* GIVEN PASSAGE
As the industry continues to reel from unprecedented staffing shortages and burnout, the root cause of lackluster revenue cycle performance is often much more complex than a lack of people. Unfortunately, too many healthcare organizations are caught up in a whirlwind of maintaining staffing levels, and ultimately missing the bigger picture of workforce optimization as they attempt to meet increasingly higher employee expectations.

The good news is there is a better workforce model—one built on a culture of recognition and reward that allows healthcare organizations to motivate existing revenue cycle teams and retain top talent. It all starts with the right foundation of effective intelligence and visibility into each unit of work effort of every team member.

Workforce Trends in the News

The Great Resignation is now the Great Regret, and “quiet quitting” has turned into “act your wage” all while companies make employee compensation decisions in an uncertain macro-environment.

The Forever Labor Shortage: It remains incredibly hard to find and hire enough qualified people for the roles [employers are] desperately trying to fill. Somehow, workers still hold the power — and a massive shift that’s underway in the labor market could keep it that way forever.

A new analysis of the Bureau of Labor Statistics data found that for five consecutive quarters, year-over-year productivity has declined at the fastest rate in approximately 75 years. In the first quarter of 2023, productivity dropped 2.7 percent from the end of 2022 and 0.9 percent year-over-year.

The New Staffing Landscape

Many provider organizations equate optimal bottom-line performance to having a particular number of staff working on a revenue cycle team. In reality, the problem is more likely a staff effectiveness issue that reflects changing dynamics in the workforce.

For many workers, the concept of work-life balance has moved center stage as a precursor to job satisfaction. Consequently, hybrid and remote work options made possible through virtualization are now key to recruitment and retention.

Key influencers and motivators in today’s work environments

Gartner recommends that employers take actions that focus on:

  • Intentionally reinforcing greater and more impactful ways for people to connect with your culture

  • Ensuring leaders take a more human (authentic, empathetic and adaptive) approach to overseeing people

  • Hybrid work environments and greater flexibility

A 2023 Robert Half survey of 2,500 workers uncovered these trends:

  • 87% of workers considering a job change are interested in hybrid or fully remote positions.

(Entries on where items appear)
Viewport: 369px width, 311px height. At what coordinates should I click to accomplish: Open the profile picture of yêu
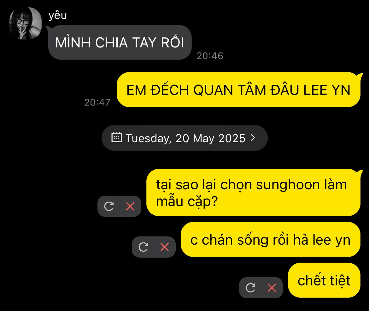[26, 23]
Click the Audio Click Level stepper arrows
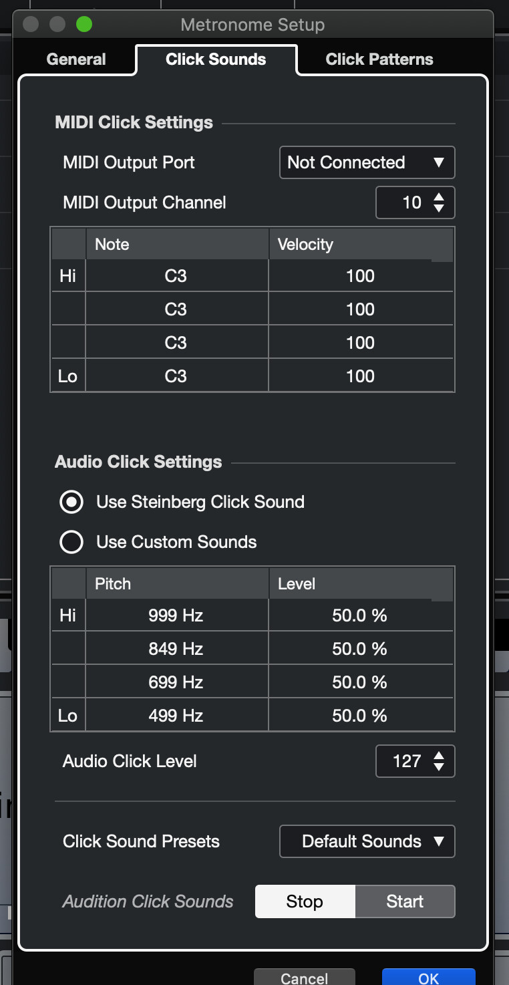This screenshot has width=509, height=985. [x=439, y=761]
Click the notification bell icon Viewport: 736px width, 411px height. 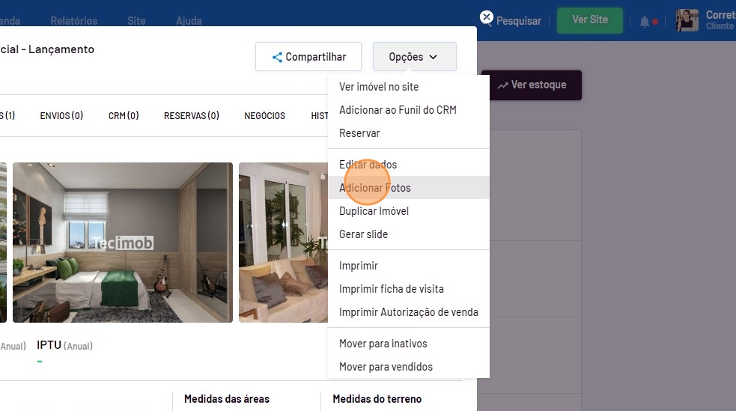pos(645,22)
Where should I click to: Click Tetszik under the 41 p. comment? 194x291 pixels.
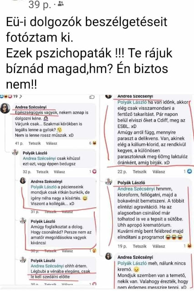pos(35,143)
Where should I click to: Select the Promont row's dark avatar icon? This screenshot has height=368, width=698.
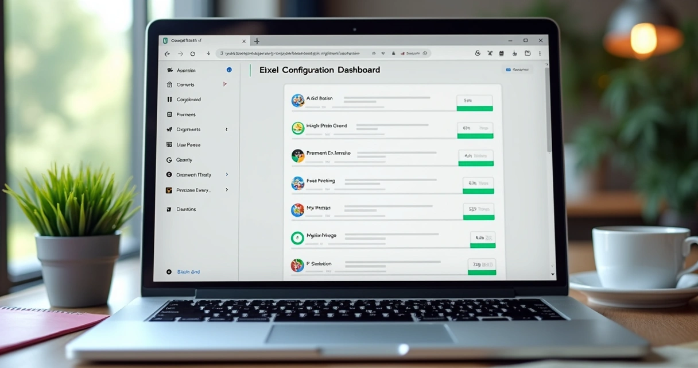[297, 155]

* WORK INSTRUCTIONS
a: Retype the entries that run from the line containing "Where should I click to: Select" through the end of the entries, without the pictures.
b: Extend the text on healthcare revenue cycle workforce optimization, starting after its last sentence.

* TASK RESPONSES
a:
Where should I click to: Select the Promont row's dark avatar icon? This screenshot has height=368, width=698.
[297, 155]

b:
  • 77% of workers who have flexible work schedules and locations are putting in more hours now than three years ago

  • 32% of workers who go into the office at least one day a week are willing to take a pay cut for the ability to do their job remotely all the time.

The psychology behind the current state of employment

In addition to flexibility in work location, a major shift has occurred in recent years related to the psychology behind work. Most people are familiar with Maslow’s hierarchy of needs, which theorizes that physiological needs and safety are our top priorities. But, when those needs are met, priorities move up the triangle to love and belonging and esteem.

As a result, employees are more apt to seek rewards, recognition and status like they find in various forms of social media and online culture.

Financial leaders should now view the top of Maslow’s hierarchy—self-actualization—as the ultimate objective for employee performance, helping revenue cycle teams go beyond a historic baseline or average by setting goals that push individuals to do better.

By motivating employees to essentially “compete against themselves,” and push the boundaries of their perceived capabilities, they can gain satisfaction from knowing they have performed at their highest capacity and be acknowledged for it.